• ACTION ITEM: Repeat the records below exactly from the line containing "Given: Select 'Created" to the line containing "532x508 pixels.", taking in both of those lines. Drop the pictures.

• AVAILABLE DATA:
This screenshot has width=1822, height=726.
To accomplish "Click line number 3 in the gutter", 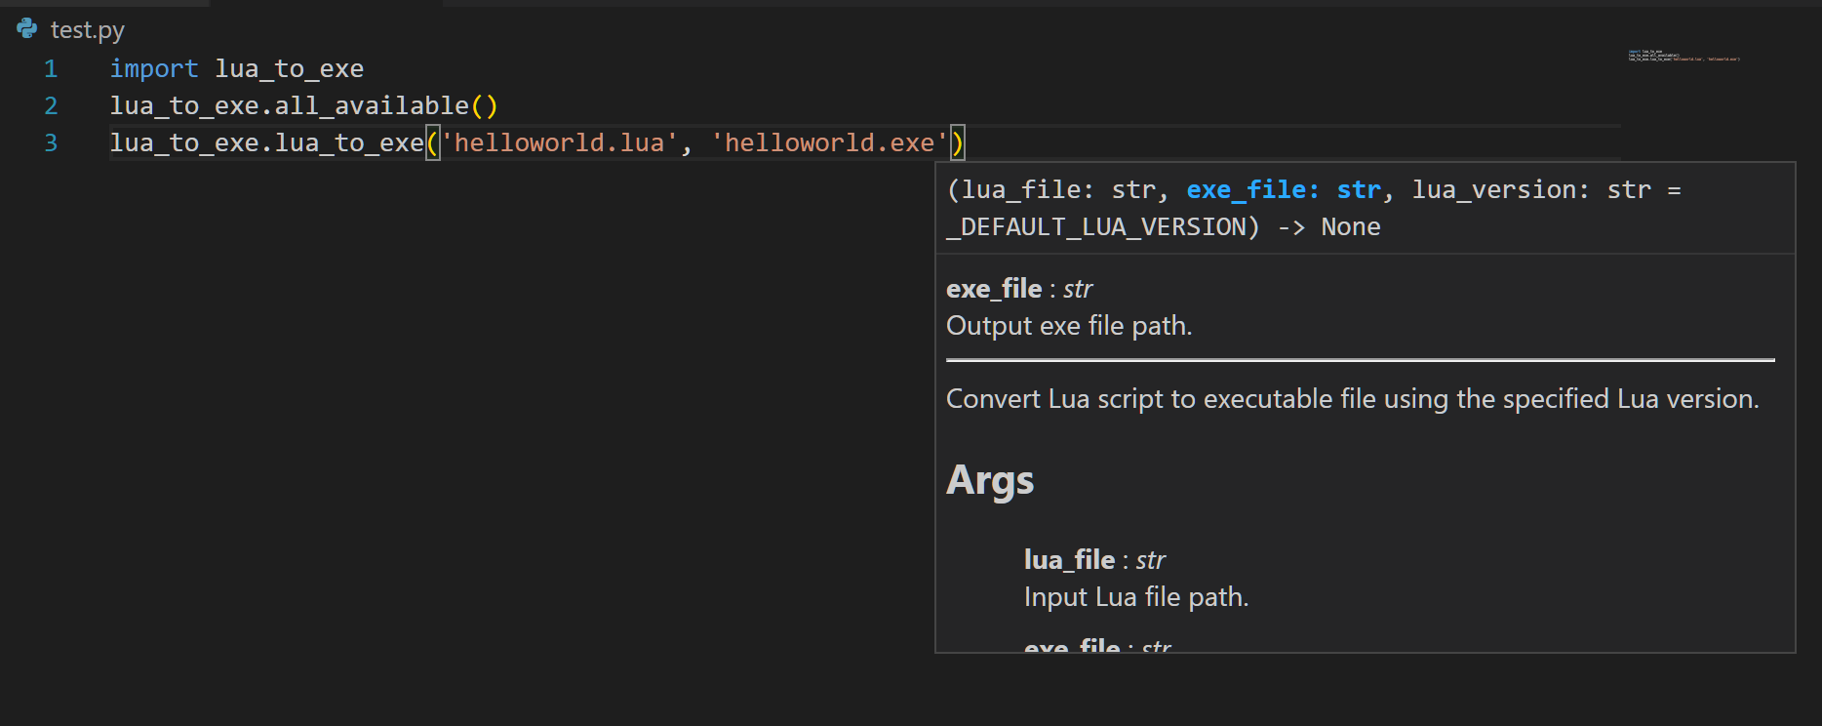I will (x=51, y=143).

==

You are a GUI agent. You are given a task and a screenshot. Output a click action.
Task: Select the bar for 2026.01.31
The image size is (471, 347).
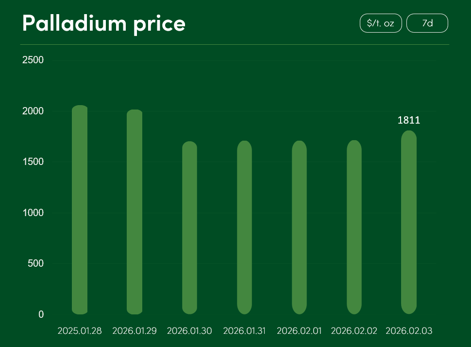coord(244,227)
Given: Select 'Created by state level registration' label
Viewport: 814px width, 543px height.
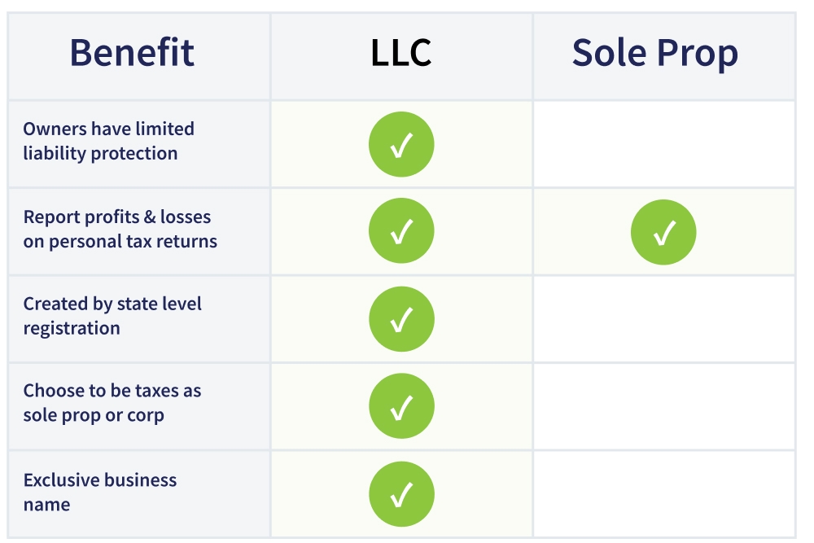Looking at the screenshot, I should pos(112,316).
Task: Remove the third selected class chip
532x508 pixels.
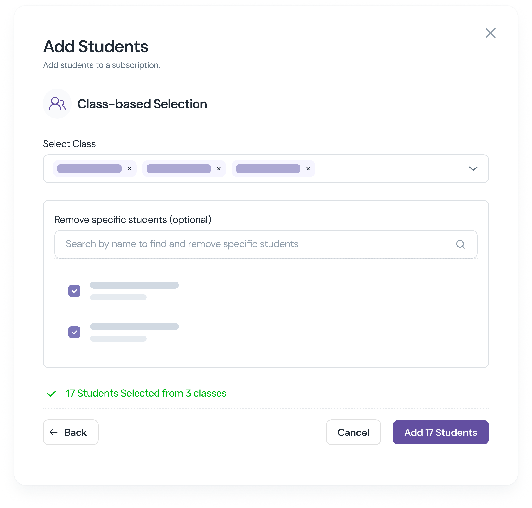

...

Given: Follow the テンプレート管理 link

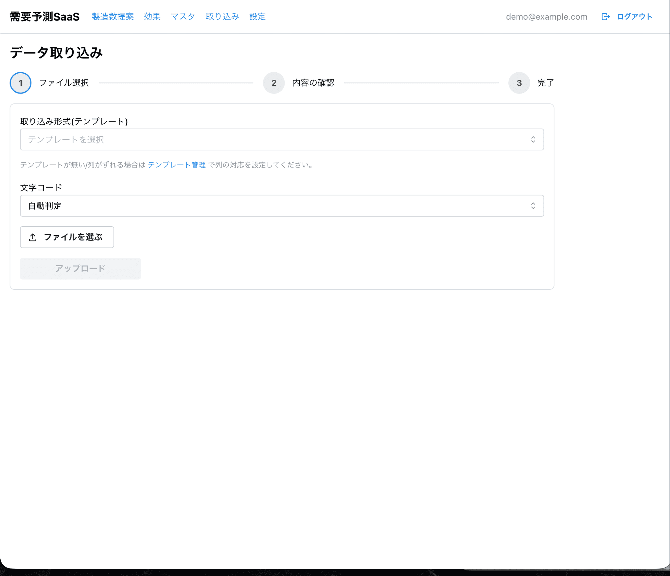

• RESULT:
Given: Select 'Created by state level registration' label
Viewport: 814px width, 543px height.
Looking at the screenshot, I should pos(112,316).
Task: Remove the third selected class chip
532x508 pixels.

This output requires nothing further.